A remoção cirúrgica de lesões presentes na cavidade uterina é considerada um processo seguro e eficaz, mas que inevitavelmente altera a camada interna desse órgão – o endométrio. Dessa forma, para que a mulher tratada possa engravidar, é necessário que haja um intervalo de tempo ideal entre o procedimento e a concepção. É importante saber, portanto, quanto tempo após submeter-se a esse tratamento torna-se possível e seguro tentar engravidar, isto é, quanto tempo demora para a camada interna do útero se regenerar e tornar-se apta para suportar a gravidez, seja natural, seja resultante de tratamento com reprodução assistida.

Os procedimentos mais comuns são a histeroscopia e a laparoscopia. A primeira é uma técnica cirúrgica em que um pequeno tubo com uma câmera é introduzido no útero, via vaginal, permitindo a visualização das lesões e a sua retirada. Já a laparoscopia é um procedimento cirúrgico em que se introduz pelo umbigo da paciente um instrumento no qual está acoplado uma pequena câmera e uma pinça, tornando-se possível visualizar e remover as lesões. Como exemplos de lesões que necessitam da hisgeroscopia podemos citar os miomas submucosos, os pólipos, o septo uterino e as adesões intrauterinas; essas lesões também se associam à redução da fertilidade e à alta taxa de abortamento.
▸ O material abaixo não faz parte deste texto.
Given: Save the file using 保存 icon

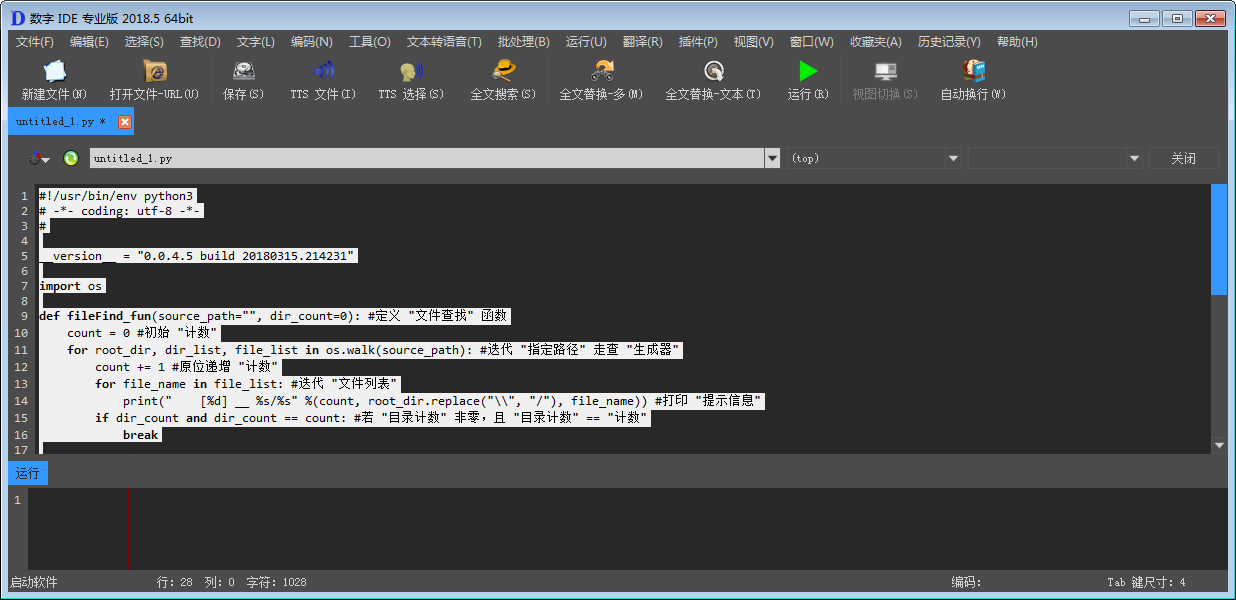Looking at the screenshot, I should tap(242, 80).
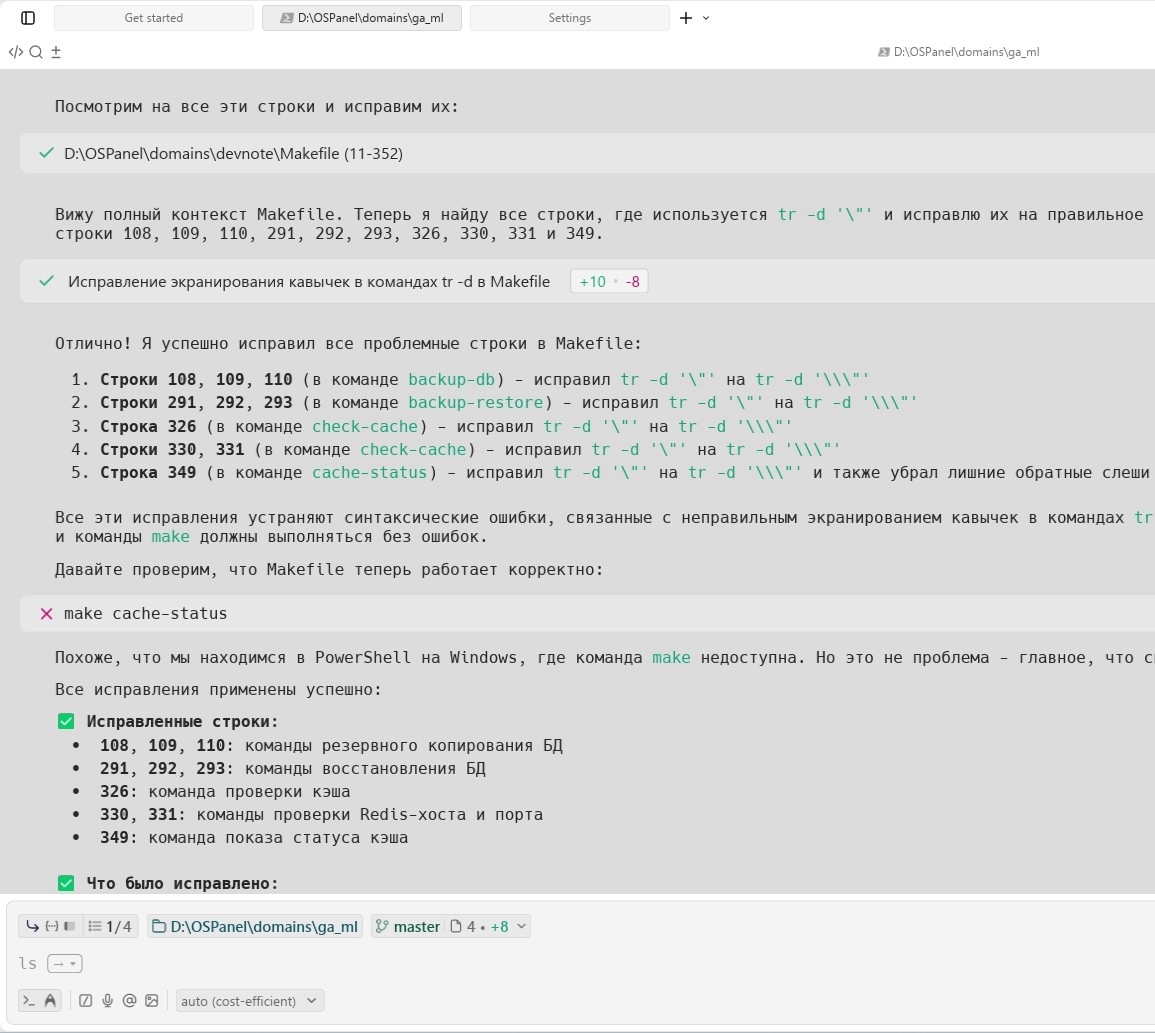This screenshot has width=1155, height=1033.
Task: Open the auto (cost-efficient) model dropdown
Action: click(x=249, y=1001)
É possível fazer a avaliação da recuperação pós-cirúrgica do endométrio através de exame de ultrassom, ou ainda pela histeroscopia. Pesquisas atuais concluíram que o tempo para a cicatrização da parte interna do útero é dependente do tipo de procedimento ao qual ele foi submetido. A técnica que permite recuperação mais rápida do endométrio – um mês – é a retirada de pólipos (polipectomia), e a mais demorada – dois a três meses – é a retirada de miomas (miomectomia), e isso acontece porque comumente as últimas são lesões mais profundas do que as primeiras. Outro fator que influencia na recuperação, fora a profundidade da lesão, é a formação pós-cirúrgica de aderências intrauterinas, que são tecidos que se formam dentro do útero durante o processo de cicatrização, mas que podem ser retirados por histeroscopia. Esse segundo procedimento naturalmente provoca um atraso na cicatrização inicial, mas garante uma melhor recuperação da função reprodutiva da paciente.

Dessa forma é importante respeitar esses intervalos após a realização de procedimentos cirúrgicos quando se quer engravidar, para que a concepção e o desenvolvimento do feto se façam em um ambiente seguro e preparado para dar suporte à gestação.
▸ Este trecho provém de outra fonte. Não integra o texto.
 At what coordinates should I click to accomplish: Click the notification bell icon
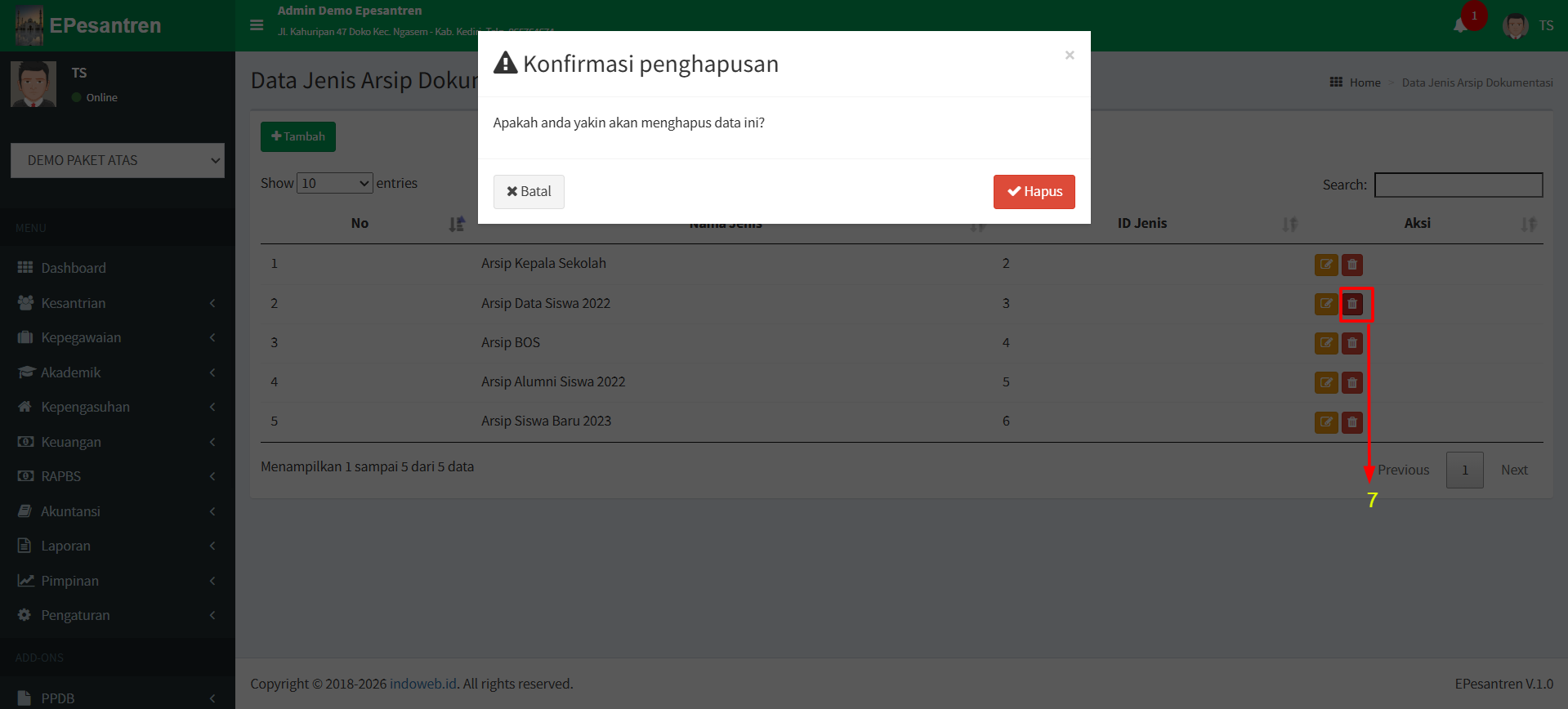(x=1460, y=25)

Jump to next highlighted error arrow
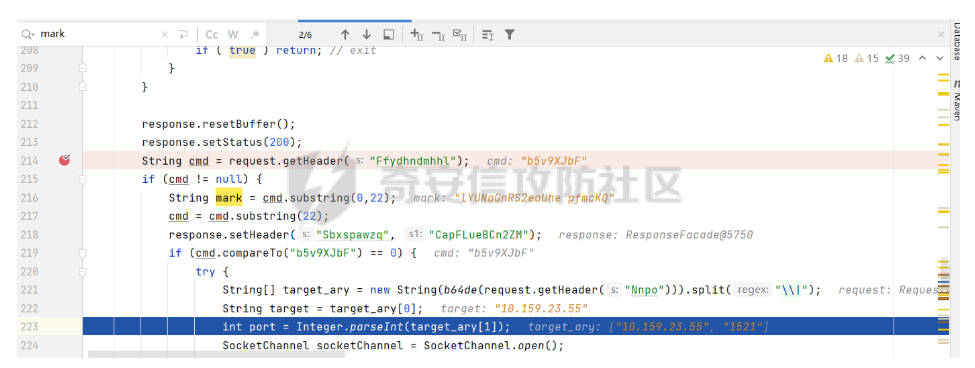tap(939, 58)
Nos casos em que a retirada dos miomas for realizada pela tecnica laparoscópica o tempo de espera até uma tentativa de gestação dependerá do número de miomas retirados e da profundidade deles na parede uterina o que pode demandar sutura em vários planos.

Cabe lembrar que em alguns casos ambas as técnicas acima não poderão ser utilizadas e a cirurgia deverá ser realizada pela forma tradicional, ou seja, com abertura da parede abdominal. Importante que se saiba que miomas sempre podem ser retirados quando o desejo da mulher seja conservar seu útero.